Given problem 1 -
Name every person mentioned in the passage on Vittorio Jano's early Alfa Romeo racing cars.
Given problem 2 -
Carry the passage on Vittorio Jano's early Alfa Romeo racing cars forward from its final sentence.

Excerpt -
Vittorio Jano, an Italian of Hungarian descent, had joined Alfa Romeo as chief designer from Fiat in 1923 and made an immediate impact with his P2 GP car, winner of that inaugural world championship. He followed it with the superb 6C sports cars – 1500 and 1750 models – that put the Milanese marque on an improved financial footing and all but created the GT category. His two-seat 8C 2300 of 1931 – its Monza appellation came later – was a natural progression and would provide Monoposto’s underpinnings. His (unnatural) first single-seater of that same year, however, also played a role, albeit to a lesser extent.
Tipo A was the bastard child of GP anarchy, a 980kg monster with two supercharged 115bhp six-cylinders side by side, handed and geared together, plus parallel pairs of three-speed gearboxes (coupled levers lay to the driver’s either hand), interconnected clutches, torque tubes and differentials. Though it killed an arguably overeager Luigi Arcangeli during practice for the Italian GP at Monza, it wasn’t entirely beyond redemption: Giuseppe Campari, himself a bit of a lump, used it to win the 1931 Coppa Acerbo at Pescara, a circuit that included a twisting mountain section linking two long straights. While realising his creation’s many shortcomings, Jano saw no need to relinquish its every aspect.

Material supplied -
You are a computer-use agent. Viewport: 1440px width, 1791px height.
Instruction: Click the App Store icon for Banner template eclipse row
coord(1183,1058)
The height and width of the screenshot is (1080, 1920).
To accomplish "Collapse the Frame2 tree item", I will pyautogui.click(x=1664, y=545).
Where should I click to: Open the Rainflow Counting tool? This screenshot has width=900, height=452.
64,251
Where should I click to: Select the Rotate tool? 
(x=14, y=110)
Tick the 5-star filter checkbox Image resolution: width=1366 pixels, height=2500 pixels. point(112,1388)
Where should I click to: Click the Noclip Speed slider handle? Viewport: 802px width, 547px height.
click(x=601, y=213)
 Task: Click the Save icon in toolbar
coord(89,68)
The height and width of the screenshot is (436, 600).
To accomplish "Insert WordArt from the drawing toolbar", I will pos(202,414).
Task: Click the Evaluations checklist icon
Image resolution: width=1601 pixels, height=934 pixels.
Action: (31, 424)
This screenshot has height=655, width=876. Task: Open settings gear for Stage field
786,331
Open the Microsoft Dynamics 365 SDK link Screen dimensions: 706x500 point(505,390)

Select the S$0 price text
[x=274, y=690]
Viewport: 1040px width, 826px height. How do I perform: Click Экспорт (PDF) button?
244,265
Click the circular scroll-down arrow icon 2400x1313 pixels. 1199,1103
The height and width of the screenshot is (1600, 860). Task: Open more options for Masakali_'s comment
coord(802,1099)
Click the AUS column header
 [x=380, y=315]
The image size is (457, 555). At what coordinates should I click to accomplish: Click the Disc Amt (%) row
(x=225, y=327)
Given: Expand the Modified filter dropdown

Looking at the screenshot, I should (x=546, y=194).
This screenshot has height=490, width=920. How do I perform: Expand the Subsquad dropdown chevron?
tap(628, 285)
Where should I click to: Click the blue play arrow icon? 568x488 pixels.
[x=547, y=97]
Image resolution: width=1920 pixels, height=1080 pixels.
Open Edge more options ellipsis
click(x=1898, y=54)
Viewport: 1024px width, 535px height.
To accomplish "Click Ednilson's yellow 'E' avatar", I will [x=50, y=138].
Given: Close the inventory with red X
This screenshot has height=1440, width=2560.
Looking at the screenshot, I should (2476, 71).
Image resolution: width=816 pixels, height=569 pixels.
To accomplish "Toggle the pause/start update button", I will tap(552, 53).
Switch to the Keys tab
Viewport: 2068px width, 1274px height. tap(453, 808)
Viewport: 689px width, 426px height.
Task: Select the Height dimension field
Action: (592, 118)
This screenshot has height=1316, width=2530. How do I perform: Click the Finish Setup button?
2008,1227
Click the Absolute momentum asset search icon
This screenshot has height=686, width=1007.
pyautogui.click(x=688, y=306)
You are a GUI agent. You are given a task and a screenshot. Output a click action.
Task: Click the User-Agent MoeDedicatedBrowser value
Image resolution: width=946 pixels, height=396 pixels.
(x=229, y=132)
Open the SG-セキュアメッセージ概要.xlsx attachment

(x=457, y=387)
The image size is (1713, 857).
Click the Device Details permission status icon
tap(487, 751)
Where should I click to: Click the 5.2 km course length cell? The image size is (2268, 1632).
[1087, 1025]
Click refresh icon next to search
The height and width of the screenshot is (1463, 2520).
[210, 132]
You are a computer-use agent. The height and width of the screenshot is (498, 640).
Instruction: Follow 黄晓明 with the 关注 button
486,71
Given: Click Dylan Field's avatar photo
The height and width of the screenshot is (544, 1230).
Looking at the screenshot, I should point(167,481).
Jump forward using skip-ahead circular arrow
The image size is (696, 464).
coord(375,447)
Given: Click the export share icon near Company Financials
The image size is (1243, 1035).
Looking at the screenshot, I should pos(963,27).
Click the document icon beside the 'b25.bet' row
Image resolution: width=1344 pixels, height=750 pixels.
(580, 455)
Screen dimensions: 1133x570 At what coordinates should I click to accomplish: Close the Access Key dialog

Task output 1 -
Vittorio Jano, Luigi Arcangeli, Giuseppe Campari

Task output 2 -
Monoposto, however, was less radical, more refined and better resolved. Its steel channel-section side rails, 5in deep and braced by five cross-members – two tubular, three fabricated – and live axles located by semi-elliptic leaf springs controlled by disc-type friction shock absorbers – single at the front, doubled at the back – broke no new ground, while its engine followed the fashion for the straight-eight configuration, and its drum brakes were operated by rods. But there were plenty of neat touches, some of them innovative.
Its drivetrain was certainly novel. Two cardan shafts within torque tubes emerged and diverged from a differential in unit with the four-speed gearbox – they were linked by a short UJ within a spherical housing – and connected to separate bevel gears and short half-shafts to each wheel. This arrangement – an adaption of Tipo A’s – helpfully placed a large mass deeply within the sprung element, pared weight from the rear axle, improved traction through a reduction in wheel-lifting torque reaction, and made for rapid ratio changes.
A 2.6-litre motor – a gain stemming from a 12mm increase of stroke – consisted of two alloy blocks of four (with steel dry liners) separated by a gear tower driving twin overhead camshafts operating two valves per cylinder. The latter were angled at 104 degrees in a single fixed head with central spark plugs in hemispherical combustion chambers. The crankshaft, halved and bolted – at a useful gain in torsional rigidity – ran in 10 plain main bearings. Auxiliary drives from the centre of the crank also operated the ancillaries – oil and water pumps, plus a Bosch magneto – and back-to-back Roots-type superchargers, which were thus smaller for reduced rotational inertia.
The numbers, including a surprisingly low 6.5:1 compression ratio, did not grab the eye, but when allied to a 700kg car with a modest frontal area – chassis and cockpit were just 66cm across – a torquey 215bhp at 5600rpm would prove a dominant combination.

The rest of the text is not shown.